When it comes to renegotiating licences and contracts, suppliers may expect a quid pro quo, particularly if the aim is to reduce service charges, said several legal experts.
"Unless the customer is fortunate, the chances are that the supplier will want something in return for reducing the price. That probably means a relaxation of service levels, a reduction in scope and potentially a renegotiation of some of the other contractual clauses such as liability provisions," said Duncan Pithouse, partner with the IP and Technology group at law firm DLA Piper. He added that this could lead to short-term financial gain, but lack of key services.
Another legal expert, Mark Henley, partner at Wragge & Co, said that before opening a renegotiation with a supplier, customers need to look carefully at the terms of their existing contract and at the alternatives available from the supplier's competitors.
"If moving away from the supplier will be prohibitively expensive or not technically feasible, then there is every possibility that they will stonewall any attempt to improve on the original deal," he warned.
David Chan, City University London's director for the Centre for Information Leadership, encouraged businesses to use their commercial leverage to negotiate. "Perhaps you are intending to extend a service contract in a year's time. By offering a longer commitment the supplier may well drop the rates."
Alternative licensing models
New models of software licensing can benefit users in these tough economic times, and one of these is the pay-per-usage model, also known as Service Provider Licensing Agreements (SPLA), popularised by the likes of Salesforce.com.
Woodson Martin, vice president EMEA marketing at Salesforcesaid, "IT directors everywhere are facing the nightmare of expensive fixed contracts for software maintenance for licenses they have never deployed. This broken model of shelfware is causing many to look for alternatives like cloud computing where they can start small and pay for what they use."
One enterprise software provider that recently changed the way it licences its software, is Embarcadero. The supplier offers users open access to every product, with customers paying for what they use, including third-party applications integrated into Embarcadero's platform.

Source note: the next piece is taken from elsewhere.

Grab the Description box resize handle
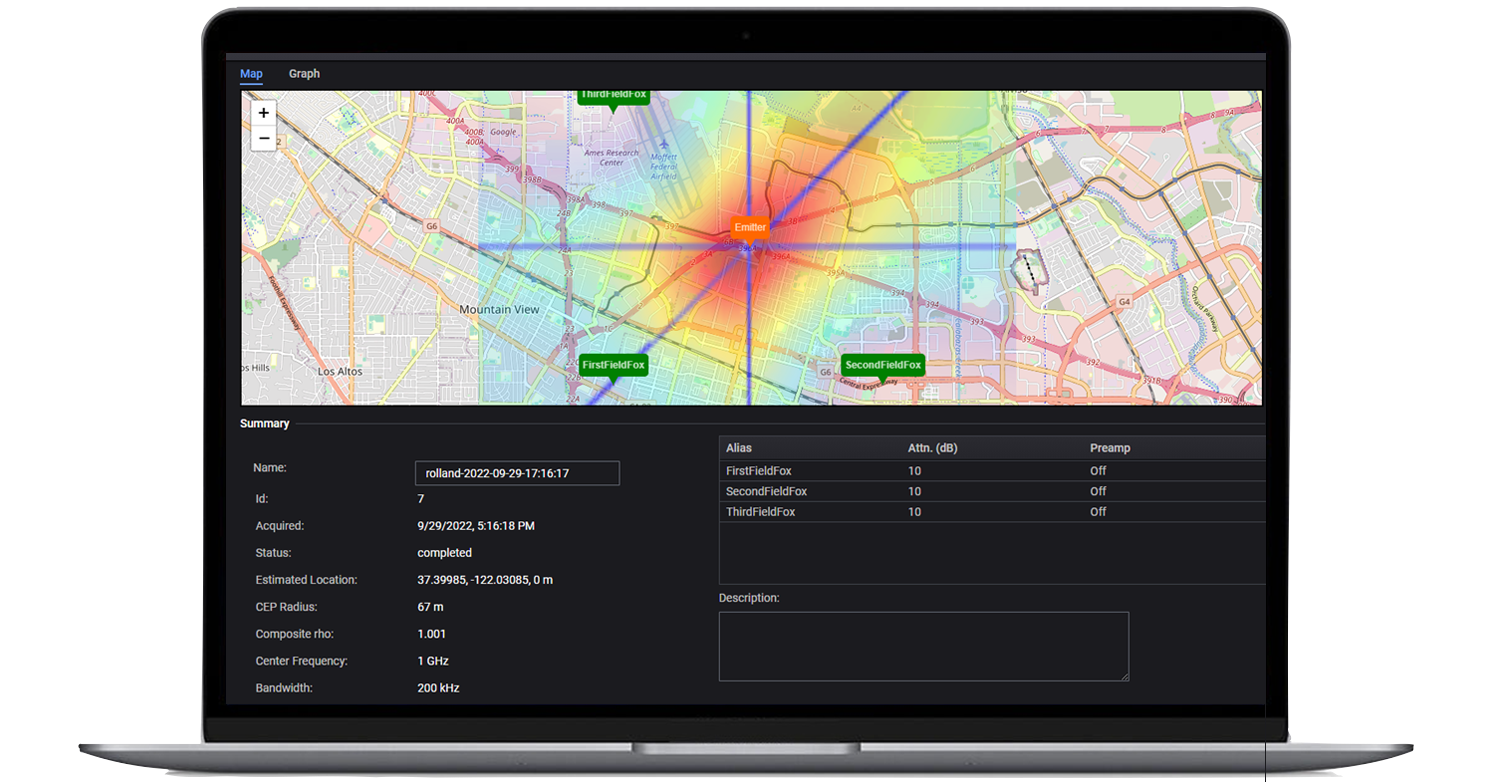[x=1124, y=677]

"At Embarcadero, we've found it useful to demonstrate to some third-party software providers the actual usage and distribution of the product as a way to justify a lower per-user cost or fee," said Jeff Anders, All-Access product marketing manager at Embarcadero.
One final way organisations can ensure they are not overpaying on their software licences is to check the application is licensed to the right processors, and not being linked wrongly to multiple processors, said Gary Barnett, analyst at The Bathwick Group.

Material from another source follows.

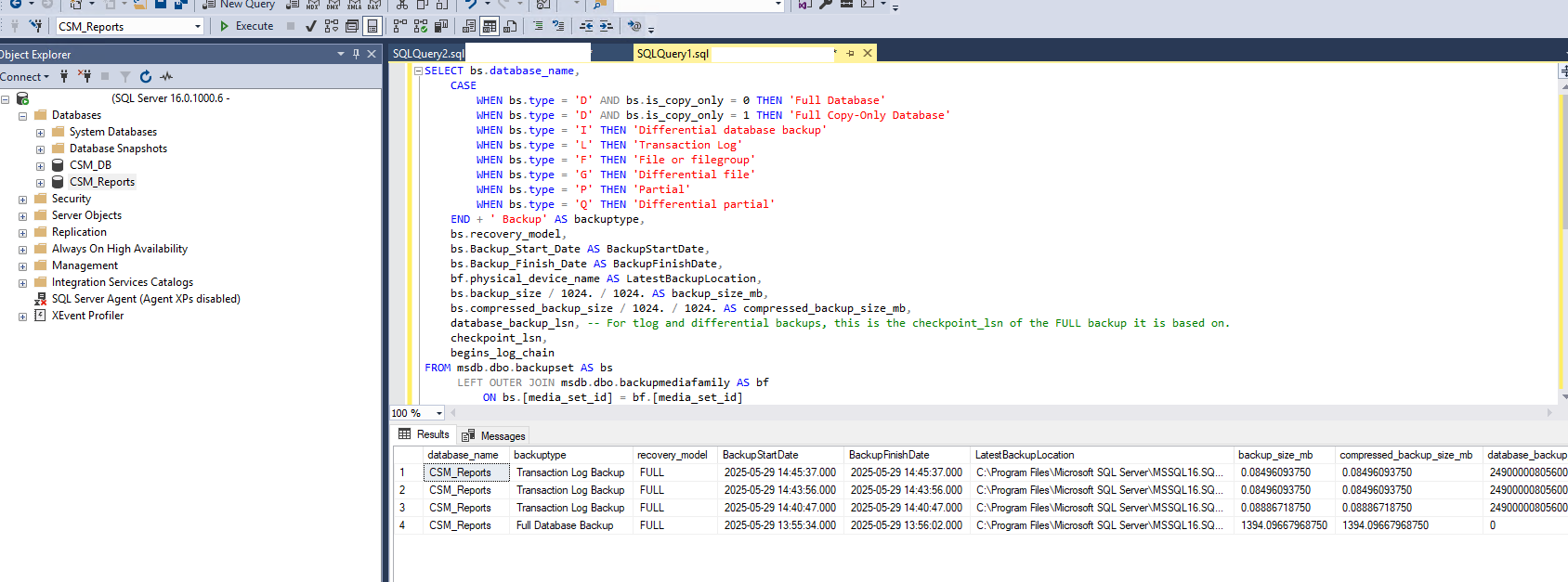Open the 100 % zoom level combo box
Viewport: 1568px width, 582px height.
[439, 413]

Suppliers such as HP help users to make sure they are using the most cost-effective processing scenario for their enterprise applications such as Oracle. This might mean scaling up using an HP Integrity or Himalaya server, or IBM z series mainframe, rather than scaling out, which uses more server boxes.
"When looking at your licensing you have to do the maths. Different vendors treat multi-threaded processors in different ways, and it might even pay to buy a single SMP machine, particularly with the financing and discounts available," said Barnett.
"At the end of the day, my experience is that a willingness to play hardball and have very vigorous negotiations with your software partner nearly always pays off," concluded Barnett.